● SUPPLIED PASSAGE
***
Culture Strikes Back In Lahore

By Khaled Ahmed
The Indian Express, March 13, 2014

Pakistan is clearly falling back on culture to bring down the ideological temperature that the state has been enduring since the rise of the Taliban after September 11. The PPP government in the southern province of Sindh staged, in February, an elaborate celebration of Sindhi pluralism to temper the schisms in Karachi. No sooner had it concluded that the Oxford University Press Pakistan inaugurated its literary festival, inviting internationally-known creative personalities to Karachi. This was followed by Razi Ahmed’s Lahore Literary Festival, founded by him in 2012.

As an ideological state that “separated” from India, Pakistan has had problems with Pakistani culture. These problems were not fully articulated in the first 30 years but, beginning with the Zia-ul-Haq era after 1980, culture under Islam became the subject of debate. After 1947, the state moved instinctively to emphasize “separateness” from India because it sensed that New Delhi had not accepted Partition and expected Pakistan to “relapse” into the status-quo ante. Culture was coextensive with India, and not emphasized too much because it brought out commonalities with a region Pakistan had abandoned. After 1980, religious opposition to culture was boldly expressed because the “Shariah” was seen as overriding mysticism, which formed the matrix of culture in Pakistan’s plural society.

In 2014, the war has been internalized. History tells us that war destroys the way people live. People are allowed to live a normal life when there is peace. An optimist will say, highlight culture to end war. Culture diffuses identities inclined to violence to safeguard their boundaries. It is also a spiritually balancing factor in society because it is 90 percent entertainment and serves as a safety valve. By excluding the common man, the state takes risks it cannot even calculate. But alas, that is what has been happening in the past in Pakistan, a process that has produced the phenomenon of the Taliban.

The Taliban claim Pakistan as its moral domain. As the LLF regaled the city with artists and writers from India, Pakistan, and the West, the Taliban destroyed a cinema in Peshawar in the northern province of Khyber-Pakhtunkhwa. But the thousands of young men and women who attended the festival over three days clapped and shouted their support to theses of togetherness presented by the genius of South Asia, not always echoing the ideology of the state.
***
● EXTRACTED INFORMATION
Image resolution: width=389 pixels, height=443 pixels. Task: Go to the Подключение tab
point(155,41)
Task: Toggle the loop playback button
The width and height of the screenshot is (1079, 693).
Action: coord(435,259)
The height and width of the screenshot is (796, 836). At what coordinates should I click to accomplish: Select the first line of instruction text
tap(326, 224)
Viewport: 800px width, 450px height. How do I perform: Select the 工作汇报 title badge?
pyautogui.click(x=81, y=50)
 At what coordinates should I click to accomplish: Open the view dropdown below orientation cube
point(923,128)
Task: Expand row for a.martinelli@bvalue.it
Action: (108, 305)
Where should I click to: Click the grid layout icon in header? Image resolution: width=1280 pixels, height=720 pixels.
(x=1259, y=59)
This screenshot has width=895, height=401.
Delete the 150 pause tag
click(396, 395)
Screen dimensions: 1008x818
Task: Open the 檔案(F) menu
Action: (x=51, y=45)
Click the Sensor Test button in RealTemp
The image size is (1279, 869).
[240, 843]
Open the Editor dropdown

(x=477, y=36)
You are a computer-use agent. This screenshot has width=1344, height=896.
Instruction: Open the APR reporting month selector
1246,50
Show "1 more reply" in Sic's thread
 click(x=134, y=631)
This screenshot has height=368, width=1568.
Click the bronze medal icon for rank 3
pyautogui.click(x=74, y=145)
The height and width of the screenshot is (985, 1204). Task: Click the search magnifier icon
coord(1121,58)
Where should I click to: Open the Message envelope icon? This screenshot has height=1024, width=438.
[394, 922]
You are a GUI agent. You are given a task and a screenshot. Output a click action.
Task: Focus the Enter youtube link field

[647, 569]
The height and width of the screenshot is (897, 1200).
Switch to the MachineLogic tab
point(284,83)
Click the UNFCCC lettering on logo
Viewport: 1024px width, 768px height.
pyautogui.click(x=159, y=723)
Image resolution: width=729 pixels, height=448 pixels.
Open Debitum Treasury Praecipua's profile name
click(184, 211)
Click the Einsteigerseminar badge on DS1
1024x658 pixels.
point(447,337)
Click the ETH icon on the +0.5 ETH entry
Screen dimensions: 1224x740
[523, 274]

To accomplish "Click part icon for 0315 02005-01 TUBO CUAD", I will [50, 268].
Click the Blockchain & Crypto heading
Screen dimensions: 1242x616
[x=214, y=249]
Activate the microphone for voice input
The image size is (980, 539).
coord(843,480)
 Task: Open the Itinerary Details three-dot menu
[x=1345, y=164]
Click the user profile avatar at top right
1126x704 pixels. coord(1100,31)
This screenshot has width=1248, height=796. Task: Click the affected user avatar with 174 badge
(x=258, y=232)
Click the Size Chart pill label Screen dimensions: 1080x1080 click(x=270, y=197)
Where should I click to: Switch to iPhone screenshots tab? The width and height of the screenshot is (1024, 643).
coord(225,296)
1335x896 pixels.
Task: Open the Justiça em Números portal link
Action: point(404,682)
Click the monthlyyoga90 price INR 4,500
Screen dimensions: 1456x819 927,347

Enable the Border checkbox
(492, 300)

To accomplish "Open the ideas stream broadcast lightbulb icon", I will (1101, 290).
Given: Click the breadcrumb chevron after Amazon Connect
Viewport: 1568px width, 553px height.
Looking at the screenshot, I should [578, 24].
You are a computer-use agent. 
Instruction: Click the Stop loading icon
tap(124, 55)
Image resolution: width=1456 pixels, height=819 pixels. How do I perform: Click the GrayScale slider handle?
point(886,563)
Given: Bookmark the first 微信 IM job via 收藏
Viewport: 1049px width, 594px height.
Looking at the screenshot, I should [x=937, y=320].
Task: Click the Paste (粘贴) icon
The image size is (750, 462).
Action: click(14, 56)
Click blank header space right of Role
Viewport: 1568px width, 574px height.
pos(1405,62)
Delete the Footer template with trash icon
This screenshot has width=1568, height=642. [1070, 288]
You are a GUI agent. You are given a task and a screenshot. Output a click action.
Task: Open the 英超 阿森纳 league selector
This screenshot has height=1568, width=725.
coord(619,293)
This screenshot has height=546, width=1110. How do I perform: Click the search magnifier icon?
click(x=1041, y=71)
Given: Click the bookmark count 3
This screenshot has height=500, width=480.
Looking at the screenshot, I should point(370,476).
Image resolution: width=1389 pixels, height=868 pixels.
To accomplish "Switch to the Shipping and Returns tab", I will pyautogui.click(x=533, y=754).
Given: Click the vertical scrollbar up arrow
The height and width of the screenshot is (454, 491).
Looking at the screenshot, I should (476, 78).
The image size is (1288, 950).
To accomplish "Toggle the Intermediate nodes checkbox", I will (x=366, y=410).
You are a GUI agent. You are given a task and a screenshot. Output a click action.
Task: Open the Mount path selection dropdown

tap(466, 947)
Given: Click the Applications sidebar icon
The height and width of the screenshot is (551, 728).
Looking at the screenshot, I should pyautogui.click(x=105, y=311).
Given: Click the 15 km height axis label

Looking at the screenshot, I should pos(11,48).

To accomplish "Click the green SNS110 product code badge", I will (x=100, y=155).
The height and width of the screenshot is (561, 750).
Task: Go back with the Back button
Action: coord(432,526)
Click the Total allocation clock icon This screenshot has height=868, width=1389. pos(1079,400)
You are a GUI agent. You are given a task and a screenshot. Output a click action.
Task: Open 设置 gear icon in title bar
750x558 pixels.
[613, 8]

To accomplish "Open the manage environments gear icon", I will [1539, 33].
***
● GIVEN REQUEST
From the Lahore culture article, output verbatim the passage that begins at the words "The Taliban claim" and stops after "of the state.".

● REPLY
The Taliban claim Pakistan as its moral domain. As the LLF regaled the city with artists and writers from India, Pakistan, and the West, the Taliban destroyed a cinema in Peshawar in the northern province of Khyber-Pakhtunkhwa. But the thousands of young men and women who attended the festival over three days clapped and shouted their support to theses of togetherness presented by the genius of South Asia, not always echoing the ideology of the state.